* Document segment:
In Installment 5, I told you about the very tragic story of Magdelene Granger, my 6x great grandmother.  Her first marriage was to Alain Bujol.  They had two children together in Ile St. Jean, but were later deported in 1758 at the fall of Louisbourg.  She was the only survivor of her little family due to the circumstances of being Exiled.  I found out that her father Joseph Granger was alive at the time of the initial deportations in 1755.  I descend from his first wife Anne Richard who died in 1751.  Joseph remarried shortly after that (he was 54 years old) to a Marguerite Gautrot.  They had two sons before the deportations began.  Joseph’s family was deported  to Virginia. (cue the somber music) They were on a ship that arrived in England in June of 1756.  There was no sweet reunion for Joseph and Magdelene.  When she was married in 1760, Joseph is listed as deceased.  She is my inspiration for perseverance! 

Installments 6 and 7 were about the families of the brothers Etienne and Joseph Bugeaud. I descend from both of them.

In Installment 6, Joseph Bujol and Anne LeBlanc were sent into Exile with their family to Oxford, Maryland.  I bet you were relieved to hear that they weren’t sent to Virginia!  This history is so full of tragedies.  Thankfully this little family fared well during their time in Exile.  The family stayed intact and actually grew during their time in Maryland.  This wasn’t true for their extended families.  Anne’s mother Jeanne Bourgeois was Exiled to Cambridge, Massachusetts.  She arrived in December 1755 and it was the last that was heard of her.  Three of her children died in Liverpool, England, in 1756 and another one died in France in 1759.  Jeanne was probably not aware of their deaths since those events happened across the ocean.  We know that she had died before the 1763 Census at the age of about 70.

The story in Installment 7 was about Joseph Bujol’s brother Etienne and his wife Anne Forest.  Anne was another of those with a tragic story.  She lost her first husband during the Exile.  What I didn’t mention in that installment was the fate of her parents Pierre Forest and Madelaine Babin.  They were alive when the Grand Derangement began and they were deported to Weymouth, Massachusetts.  He died within the first year of Exile at the age of 62.  Madelaine shows up on the November 10, 1756, Census in Weymouth as a widow.  There are no records of her after that time.  So she probably died shortly after that before the age of 60.

Joseph and Etienne’s extended family was not Exiled during the initial deportations of 1756.  They had several younger brothers and sisters who moved to Ile St. Jean with their parents Joseph Bujol and Josette Landry.  They were there by the time of the Census of 1752.  So while Joseph the younger and Etienne were Exiled with their families in 1755, other family members were able to stay at Ile St. Jean until 1758.  It was at this point that Joseph the elder died.  Either he died prior to the deportation or as a result of it.  He was 59 years old.  Josette and some of her children fled north with the help of a son-in-law who was part of the Acadian militia.  They surrendered to the British and were held in Nova Scotia until the end of the Seven Year War.  They made their way to Quebec and settled there.  Josette eventually died on June 8, 1778, in Bonaventure, Quebec, at the age of 77.  She did not see her sons Joseph and Etienne during the last 22 years of her life.

* Given request:
Decide whether each statement agrees with the family history, answering yes or no and quoting the words that decide it: (a) Joseph Bujol and Anne LeBlanc were exiled to Oxford, Maryland; (b) Pierre Forest died at age 70; (c) Josette Landry died in Bonaventure, Quebec. The entries after the family history are not needed.

* Material supplied:
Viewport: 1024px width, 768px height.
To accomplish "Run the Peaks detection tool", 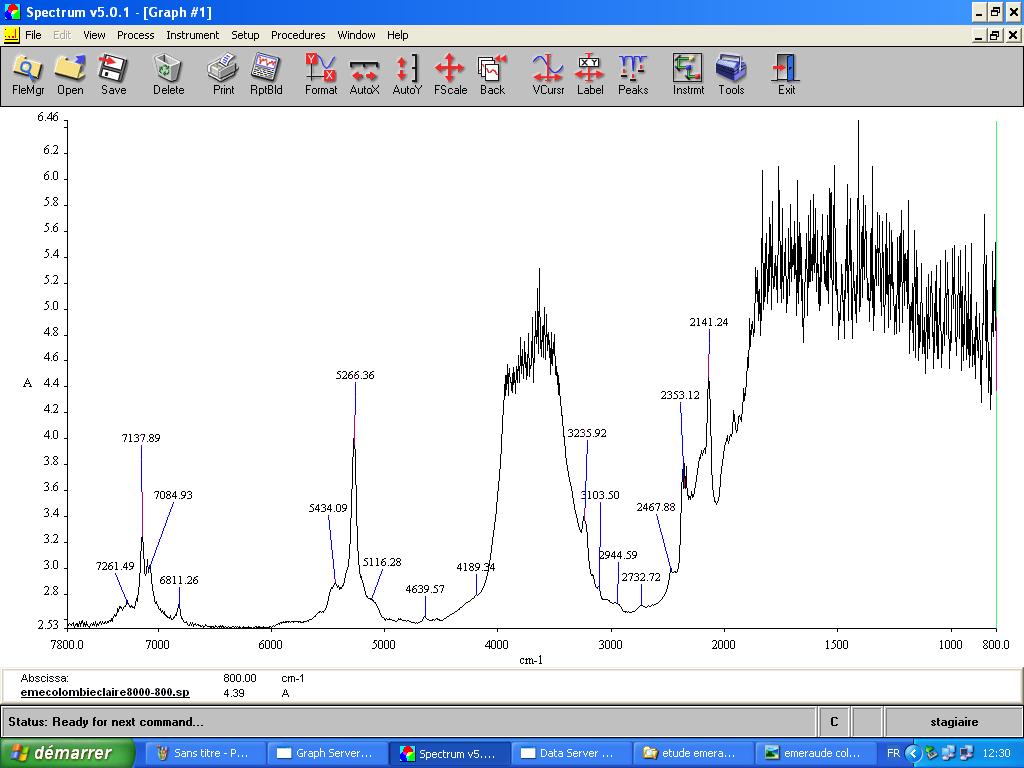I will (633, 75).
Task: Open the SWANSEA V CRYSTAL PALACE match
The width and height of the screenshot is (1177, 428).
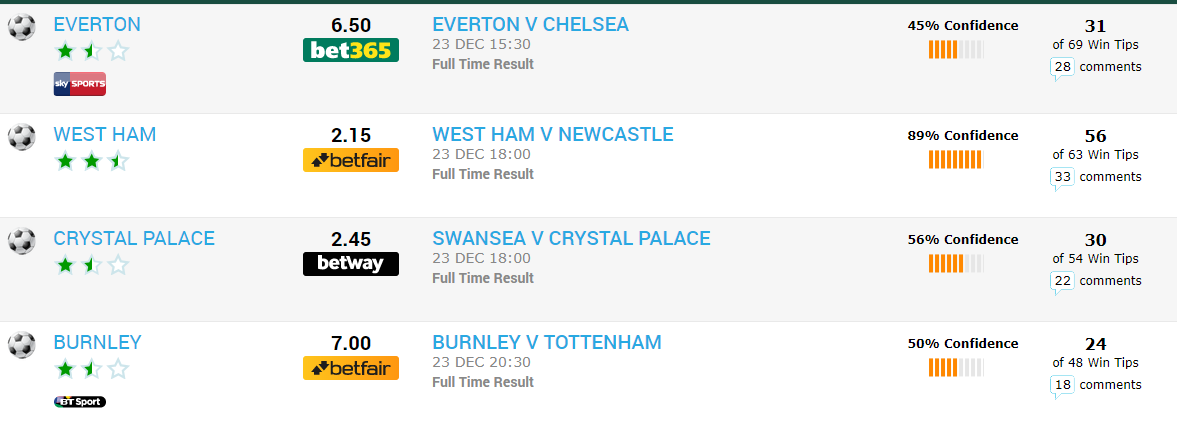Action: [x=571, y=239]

* Reply:
(a) Yes: "Joseph Bujol and Anne LeBlanc were sent into Exile with their family to Oxford, Maryland."
(b) No: "He died within the first year of Exile at the age of 62."
(c) Yes: "Josette eventually died on June 8, 1778, in Bonaventure, Quebec, at the age of 77."